さそり座
自分なりの官能性の探求
知識や技術を超えて
今週のさそり座は、「第三の性」の向こう側としての「二人称の性」のごとし。あるいは、答えが出ない途中段階を手探りで進んでいこうとするような星回り。
今まさに日本社会はファシズムへと向かいつつありますが、こうした思考や行動の癖というのは、戦争の世紀であった20世紀の残滓(ざんし)でもある一方で、『心の深みへ「うつ社会」脱出のために』に収録された臨床心理学者の河合隼雄とノンフィクション作家の柳田邦男の対談では、じつはそうした思考の癖は性の問題においては、肉体関係の欠乏とも結びついているのだという興味深い指摘がなされています。
河合 現実にそういうカップルが増えている。
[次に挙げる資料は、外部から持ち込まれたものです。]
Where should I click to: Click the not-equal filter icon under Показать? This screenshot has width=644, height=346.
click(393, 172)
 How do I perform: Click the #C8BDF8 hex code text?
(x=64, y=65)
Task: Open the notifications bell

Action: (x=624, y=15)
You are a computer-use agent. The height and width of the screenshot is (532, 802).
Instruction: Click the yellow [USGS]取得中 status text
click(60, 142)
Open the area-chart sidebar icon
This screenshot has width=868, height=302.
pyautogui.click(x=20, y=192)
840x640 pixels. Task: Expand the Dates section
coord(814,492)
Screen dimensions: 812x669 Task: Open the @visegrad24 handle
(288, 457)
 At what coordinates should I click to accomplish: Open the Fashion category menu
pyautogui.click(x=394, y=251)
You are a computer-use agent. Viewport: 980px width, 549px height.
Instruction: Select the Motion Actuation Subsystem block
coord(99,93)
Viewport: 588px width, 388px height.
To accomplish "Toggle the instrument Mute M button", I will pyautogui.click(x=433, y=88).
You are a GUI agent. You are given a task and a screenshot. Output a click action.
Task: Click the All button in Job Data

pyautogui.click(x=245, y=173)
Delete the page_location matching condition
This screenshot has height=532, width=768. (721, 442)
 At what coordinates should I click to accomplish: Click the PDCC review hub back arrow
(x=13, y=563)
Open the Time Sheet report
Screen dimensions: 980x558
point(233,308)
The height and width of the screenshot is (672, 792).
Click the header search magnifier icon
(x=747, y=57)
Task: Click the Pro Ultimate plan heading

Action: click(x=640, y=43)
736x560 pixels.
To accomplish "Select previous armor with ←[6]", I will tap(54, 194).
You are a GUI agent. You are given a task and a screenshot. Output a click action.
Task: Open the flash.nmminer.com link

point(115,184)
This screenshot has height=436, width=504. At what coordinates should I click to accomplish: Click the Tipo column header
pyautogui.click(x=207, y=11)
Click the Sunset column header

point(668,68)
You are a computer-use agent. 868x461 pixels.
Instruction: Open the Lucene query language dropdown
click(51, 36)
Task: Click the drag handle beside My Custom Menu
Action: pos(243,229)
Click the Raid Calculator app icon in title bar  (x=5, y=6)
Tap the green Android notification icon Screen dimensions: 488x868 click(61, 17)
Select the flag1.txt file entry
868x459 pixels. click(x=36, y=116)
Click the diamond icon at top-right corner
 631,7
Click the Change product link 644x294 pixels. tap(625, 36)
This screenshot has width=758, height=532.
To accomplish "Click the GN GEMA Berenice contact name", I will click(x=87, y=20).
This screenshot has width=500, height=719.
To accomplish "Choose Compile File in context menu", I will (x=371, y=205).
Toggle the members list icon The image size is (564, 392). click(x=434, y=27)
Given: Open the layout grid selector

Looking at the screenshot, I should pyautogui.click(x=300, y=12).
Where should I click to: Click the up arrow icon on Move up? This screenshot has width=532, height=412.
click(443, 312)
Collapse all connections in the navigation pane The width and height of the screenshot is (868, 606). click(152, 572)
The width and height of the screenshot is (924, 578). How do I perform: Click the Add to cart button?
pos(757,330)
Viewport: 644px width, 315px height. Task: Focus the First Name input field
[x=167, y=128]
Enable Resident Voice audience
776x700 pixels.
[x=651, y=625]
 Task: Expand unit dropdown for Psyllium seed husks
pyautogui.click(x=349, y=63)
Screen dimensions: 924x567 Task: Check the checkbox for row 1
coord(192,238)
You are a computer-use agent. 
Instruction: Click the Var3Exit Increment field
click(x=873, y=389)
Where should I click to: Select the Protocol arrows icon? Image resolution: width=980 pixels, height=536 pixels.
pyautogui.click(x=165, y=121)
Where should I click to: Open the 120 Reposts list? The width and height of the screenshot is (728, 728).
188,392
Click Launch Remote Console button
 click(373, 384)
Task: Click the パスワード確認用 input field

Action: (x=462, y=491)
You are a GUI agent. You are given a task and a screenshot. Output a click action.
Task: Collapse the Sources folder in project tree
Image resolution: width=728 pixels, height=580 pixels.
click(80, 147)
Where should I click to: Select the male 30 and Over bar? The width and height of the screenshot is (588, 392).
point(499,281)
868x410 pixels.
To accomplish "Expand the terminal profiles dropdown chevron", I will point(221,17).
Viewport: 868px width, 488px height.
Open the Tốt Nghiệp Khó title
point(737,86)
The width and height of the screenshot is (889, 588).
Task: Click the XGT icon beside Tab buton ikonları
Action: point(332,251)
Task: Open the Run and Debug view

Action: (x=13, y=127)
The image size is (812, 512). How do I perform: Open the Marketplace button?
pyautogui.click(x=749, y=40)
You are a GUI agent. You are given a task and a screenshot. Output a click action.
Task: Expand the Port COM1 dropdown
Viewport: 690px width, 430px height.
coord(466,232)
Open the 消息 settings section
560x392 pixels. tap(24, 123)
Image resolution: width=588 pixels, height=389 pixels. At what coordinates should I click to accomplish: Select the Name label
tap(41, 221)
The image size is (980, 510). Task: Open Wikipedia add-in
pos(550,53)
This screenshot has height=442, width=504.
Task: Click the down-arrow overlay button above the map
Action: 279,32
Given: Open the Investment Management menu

なぜなら、技術として知ってしまうと、そんなにおもしろくないからです。関係として追求したらこれは答えが出ないんだけど、単なる経験や技術というのは、人間関係の怖さとか恐ろしさとかおもしろさと違う次元にある。そこでもういっぺん魅力を再発見しなくちゃならないんですが、残念なことに非常に早くから違う知識をたたきこまれているから、それを破って発見するというのは難しいことなんですね。そういう意味でもいまの若者は気の毒ですよ。
柳田 そうですね。いちばん大事な関係性になると自分でつくっていくよりしようがないですからね。そういうものも含めてこれからは、もう一度、文学とか哲学とか、ようするに文科系的なものが再認識され、あるいは表舞台に出てこなきゃいけない。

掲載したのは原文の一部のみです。